Describe Data to get Science-Data-Ready Tooling: Awkward as a Target for Kaitai Struct YAML
Manasvi Goyal, Andrea Zonca, Amy Roberts, Jim Pivarski, Ianna Osborne
TL;DR
The paper tackles the challenge that many small-to-mid-scale scientific collaborations face in reading and analyzing custom binary data formats. It proposes describing formats using Kaitai Struct YAML (KSY) and generating cross-language parsers with the Kaitai Struct Compiler, then converting parsed data into Awkward Arrays via the Awkward Runtime, leveraging a C++ LayoutBuilder. The main contributions include the Awkward Target for Kaitai Struct, the AwkwardRuntime API, and a concrete workflow demonstrated on example KSYs (e.g., animalData), enabling immediate Python analysis without reimplementing tooling. This approach can significantly reduce maintenance burden and lower barriers to data analysis across disciplines that rely on legacy or bespoke data formats.
Abstract
In some fields, scientific data formats differ across experiments due to specialized hardware and data acquisition systems. Researchers need to develop, document, and maintain experiment-specific analysis software to interact with these data formats. These software are often tightly coupled with a particular data format. This proliferation of custom data formats has been a prominent challenge for small to mid-scale experiments. The widespread adoption of ROOT has largely mitigated this problem for the Large Hadron Collider experiments. However, many smaller experiments continue to use custom data formats to meet specific research needs. Therefore, simplifying the process of accessing a unique data format for analysis holds immense value for scientific communities within HEP. We have added Awkward Arrays as a target language for Kaitai Struct for this purpose.
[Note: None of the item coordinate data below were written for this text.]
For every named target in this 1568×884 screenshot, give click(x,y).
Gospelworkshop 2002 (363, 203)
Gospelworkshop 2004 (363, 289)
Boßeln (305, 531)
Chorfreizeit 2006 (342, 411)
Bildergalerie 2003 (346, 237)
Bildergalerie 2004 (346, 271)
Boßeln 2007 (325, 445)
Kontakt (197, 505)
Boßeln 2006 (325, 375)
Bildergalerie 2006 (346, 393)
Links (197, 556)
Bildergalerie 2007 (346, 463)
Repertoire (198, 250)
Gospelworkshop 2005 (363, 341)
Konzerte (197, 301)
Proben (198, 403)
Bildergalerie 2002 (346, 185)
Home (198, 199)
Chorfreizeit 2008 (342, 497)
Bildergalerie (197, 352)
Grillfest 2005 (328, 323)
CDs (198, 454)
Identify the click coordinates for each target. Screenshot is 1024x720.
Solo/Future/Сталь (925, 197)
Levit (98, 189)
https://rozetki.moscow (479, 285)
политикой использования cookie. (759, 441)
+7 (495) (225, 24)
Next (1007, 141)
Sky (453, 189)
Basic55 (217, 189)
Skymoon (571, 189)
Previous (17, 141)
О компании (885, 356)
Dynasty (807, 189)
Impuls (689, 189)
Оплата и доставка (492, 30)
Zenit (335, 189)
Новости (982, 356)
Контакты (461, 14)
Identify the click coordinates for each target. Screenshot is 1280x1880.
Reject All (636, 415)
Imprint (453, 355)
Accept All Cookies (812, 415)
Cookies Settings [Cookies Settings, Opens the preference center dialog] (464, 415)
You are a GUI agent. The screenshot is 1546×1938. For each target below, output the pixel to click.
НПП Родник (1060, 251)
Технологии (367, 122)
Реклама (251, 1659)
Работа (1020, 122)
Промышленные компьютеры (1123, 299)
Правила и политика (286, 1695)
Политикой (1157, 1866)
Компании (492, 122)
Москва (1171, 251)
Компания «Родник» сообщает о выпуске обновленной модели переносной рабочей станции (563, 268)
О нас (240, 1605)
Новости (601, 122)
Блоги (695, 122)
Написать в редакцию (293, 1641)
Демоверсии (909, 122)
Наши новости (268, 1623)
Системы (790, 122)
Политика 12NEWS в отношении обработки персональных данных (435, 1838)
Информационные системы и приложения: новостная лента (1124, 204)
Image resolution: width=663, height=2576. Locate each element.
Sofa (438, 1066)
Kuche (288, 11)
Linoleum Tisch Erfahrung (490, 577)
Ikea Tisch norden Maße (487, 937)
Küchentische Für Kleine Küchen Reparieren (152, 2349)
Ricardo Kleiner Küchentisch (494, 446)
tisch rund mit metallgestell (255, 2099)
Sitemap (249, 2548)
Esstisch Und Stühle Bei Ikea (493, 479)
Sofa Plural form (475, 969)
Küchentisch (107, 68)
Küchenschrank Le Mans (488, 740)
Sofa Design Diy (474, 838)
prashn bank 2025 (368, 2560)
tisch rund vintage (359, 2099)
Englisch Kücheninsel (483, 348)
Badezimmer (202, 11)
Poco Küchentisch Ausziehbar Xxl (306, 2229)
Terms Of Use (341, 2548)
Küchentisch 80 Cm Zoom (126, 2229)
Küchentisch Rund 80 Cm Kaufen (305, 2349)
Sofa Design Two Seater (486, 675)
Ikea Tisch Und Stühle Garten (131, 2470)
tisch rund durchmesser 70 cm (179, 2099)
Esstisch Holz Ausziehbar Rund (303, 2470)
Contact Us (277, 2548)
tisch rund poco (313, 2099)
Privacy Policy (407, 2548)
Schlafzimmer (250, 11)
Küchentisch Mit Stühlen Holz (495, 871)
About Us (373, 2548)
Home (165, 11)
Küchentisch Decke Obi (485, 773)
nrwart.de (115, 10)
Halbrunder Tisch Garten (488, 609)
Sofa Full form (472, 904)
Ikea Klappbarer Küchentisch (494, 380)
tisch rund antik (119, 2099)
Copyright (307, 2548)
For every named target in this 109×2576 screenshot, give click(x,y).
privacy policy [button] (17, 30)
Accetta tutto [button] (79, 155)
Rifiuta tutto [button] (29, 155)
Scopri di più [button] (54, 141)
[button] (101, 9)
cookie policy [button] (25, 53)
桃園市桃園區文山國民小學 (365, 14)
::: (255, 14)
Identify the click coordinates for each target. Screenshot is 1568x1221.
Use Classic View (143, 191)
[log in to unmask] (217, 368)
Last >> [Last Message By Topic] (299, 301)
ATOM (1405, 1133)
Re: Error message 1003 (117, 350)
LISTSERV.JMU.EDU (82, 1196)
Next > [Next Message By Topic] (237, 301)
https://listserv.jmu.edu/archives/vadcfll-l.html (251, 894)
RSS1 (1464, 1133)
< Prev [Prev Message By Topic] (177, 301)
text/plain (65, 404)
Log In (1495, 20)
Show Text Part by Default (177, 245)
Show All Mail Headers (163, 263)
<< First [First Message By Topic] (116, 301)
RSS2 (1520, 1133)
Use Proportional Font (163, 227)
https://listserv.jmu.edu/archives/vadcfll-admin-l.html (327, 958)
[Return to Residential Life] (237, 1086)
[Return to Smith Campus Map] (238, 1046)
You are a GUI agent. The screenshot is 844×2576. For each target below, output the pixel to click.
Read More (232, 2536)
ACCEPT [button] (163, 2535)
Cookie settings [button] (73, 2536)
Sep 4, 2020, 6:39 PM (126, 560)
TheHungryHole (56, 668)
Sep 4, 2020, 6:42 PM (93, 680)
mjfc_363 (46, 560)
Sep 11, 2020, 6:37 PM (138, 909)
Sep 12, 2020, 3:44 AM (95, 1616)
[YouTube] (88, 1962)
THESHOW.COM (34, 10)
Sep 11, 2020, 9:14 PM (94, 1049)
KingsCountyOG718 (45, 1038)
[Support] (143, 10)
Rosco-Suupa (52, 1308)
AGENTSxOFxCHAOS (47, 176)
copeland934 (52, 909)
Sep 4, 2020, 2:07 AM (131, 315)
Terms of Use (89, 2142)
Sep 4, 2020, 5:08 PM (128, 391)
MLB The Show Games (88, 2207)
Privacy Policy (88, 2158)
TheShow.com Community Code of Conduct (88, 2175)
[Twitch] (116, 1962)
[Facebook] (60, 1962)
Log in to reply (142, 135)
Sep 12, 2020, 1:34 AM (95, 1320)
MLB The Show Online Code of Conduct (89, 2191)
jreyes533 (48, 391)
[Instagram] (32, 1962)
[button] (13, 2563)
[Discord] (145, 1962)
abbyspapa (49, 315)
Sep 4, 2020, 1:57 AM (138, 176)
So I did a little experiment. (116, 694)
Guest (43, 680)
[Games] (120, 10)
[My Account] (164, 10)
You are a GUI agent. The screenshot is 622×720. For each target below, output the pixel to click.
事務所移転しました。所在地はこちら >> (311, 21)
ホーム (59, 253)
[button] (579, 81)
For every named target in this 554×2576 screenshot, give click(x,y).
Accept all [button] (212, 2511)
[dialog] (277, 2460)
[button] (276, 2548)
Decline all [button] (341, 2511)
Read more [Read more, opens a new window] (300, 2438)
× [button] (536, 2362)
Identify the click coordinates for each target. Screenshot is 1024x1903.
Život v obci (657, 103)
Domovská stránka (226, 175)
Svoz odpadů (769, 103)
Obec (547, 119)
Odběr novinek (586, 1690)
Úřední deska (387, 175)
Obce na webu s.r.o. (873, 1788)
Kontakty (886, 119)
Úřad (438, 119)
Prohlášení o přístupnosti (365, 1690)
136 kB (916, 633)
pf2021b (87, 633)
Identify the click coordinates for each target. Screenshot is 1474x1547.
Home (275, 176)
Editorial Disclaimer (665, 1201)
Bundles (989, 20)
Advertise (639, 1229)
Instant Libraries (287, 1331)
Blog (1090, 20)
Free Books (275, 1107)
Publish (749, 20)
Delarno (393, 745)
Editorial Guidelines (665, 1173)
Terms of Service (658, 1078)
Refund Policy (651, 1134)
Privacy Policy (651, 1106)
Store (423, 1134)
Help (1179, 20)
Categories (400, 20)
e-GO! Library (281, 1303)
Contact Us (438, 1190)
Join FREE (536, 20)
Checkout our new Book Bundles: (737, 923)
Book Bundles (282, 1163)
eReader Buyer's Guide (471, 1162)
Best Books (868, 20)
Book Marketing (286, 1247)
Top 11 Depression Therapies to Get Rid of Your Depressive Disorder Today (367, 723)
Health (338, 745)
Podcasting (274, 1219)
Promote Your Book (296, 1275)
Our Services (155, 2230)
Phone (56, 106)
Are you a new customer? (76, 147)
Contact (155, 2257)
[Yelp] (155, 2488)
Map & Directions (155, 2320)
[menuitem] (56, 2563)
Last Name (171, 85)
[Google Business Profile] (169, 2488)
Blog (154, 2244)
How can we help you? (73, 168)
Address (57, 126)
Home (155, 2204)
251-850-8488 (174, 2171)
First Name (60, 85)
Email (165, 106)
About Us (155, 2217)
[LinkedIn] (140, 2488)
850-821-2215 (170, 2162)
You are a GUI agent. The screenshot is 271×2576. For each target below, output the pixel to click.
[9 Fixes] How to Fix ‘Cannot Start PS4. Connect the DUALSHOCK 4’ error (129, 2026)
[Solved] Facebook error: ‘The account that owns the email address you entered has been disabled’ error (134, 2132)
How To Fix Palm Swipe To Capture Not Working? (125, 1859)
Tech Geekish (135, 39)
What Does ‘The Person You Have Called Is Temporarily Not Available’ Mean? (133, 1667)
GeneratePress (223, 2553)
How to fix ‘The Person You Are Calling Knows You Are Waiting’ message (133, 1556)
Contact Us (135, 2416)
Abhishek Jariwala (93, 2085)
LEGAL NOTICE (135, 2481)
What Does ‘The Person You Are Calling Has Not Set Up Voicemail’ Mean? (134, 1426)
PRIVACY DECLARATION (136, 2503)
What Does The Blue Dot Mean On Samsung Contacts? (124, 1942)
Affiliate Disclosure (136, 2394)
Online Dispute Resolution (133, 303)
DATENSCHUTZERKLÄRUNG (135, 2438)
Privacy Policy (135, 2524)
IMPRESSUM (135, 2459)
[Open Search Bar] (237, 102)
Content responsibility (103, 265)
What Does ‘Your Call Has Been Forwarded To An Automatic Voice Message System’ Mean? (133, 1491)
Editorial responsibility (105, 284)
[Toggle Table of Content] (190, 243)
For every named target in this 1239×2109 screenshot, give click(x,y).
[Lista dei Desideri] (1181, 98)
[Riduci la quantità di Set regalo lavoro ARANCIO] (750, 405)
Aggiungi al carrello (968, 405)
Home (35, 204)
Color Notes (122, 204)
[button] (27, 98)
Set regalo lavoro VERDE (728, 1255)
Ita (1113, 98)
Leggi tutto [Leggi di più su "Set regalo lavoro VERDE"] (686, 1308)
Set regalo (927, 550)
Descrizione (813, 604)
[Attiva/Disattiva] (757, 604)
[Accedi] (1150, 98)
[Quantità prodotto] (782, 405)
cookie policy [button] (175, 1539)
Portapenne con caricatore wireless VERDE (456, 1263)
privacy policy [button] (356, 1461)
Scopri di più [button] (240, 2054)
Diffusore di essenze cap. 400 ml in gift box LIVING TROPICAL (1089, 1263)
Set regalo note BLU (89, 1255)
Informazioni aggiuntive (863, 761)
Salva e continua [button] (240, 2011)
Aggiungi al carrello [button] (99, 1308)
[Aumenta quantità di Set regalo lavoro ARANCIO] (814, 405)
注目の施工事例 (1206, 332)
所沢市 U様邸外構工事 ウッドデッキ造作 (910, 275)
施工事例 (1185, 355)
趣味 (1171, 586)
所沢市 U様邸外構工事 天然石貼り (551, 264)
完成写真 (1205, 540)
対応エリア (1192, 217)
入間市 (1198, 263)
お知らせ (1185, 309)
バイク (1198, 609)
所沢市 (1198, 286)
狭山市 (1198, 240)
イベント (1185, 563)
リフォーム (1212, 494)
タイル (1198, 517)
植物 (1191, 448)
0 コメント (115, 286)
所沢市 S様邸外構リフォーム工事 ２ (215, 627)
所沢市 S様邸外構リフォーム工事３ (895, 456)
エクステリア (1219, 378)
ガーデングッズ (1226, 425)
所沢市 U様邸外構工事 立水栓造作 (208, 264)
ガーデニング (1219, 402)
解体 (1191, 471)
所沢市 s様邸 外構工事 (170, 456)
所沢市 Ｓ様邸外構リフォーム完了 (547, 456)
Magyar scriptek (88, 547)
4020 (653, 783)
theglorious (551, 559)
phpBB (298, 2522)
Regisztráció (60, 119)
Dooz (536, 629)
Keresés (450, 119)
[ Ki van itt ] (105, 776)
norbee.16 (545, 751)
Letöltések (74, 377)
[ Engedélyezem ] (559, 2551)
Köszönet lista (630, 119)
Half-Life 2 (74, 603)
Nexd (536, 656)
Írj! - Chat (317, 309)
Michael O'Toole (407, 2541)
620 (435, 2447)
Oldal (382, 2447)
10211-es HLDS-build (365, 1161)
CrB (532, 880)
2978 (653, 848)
Researchers can describe their custom data format in the Kaitai Struct YAML (KSY) language. The Kaitai Struct Compiler generates C++ code to fill the LayoutBuilder buffers using the KSY format. In a few steps, the Kaitai Struct Awkward Runtime API can convert the generated C++ code into a compiled Python module. Finally, the raw data can be passed to the module to produce Awkward Arrays. This paper introduces the Awkward Target for the Kaitai Struct Compiler and the Kaitai Struct Awkward Runtime API. It also demonstrates the conversion of a given KSY for a specific custom file format to Awkward Arrays.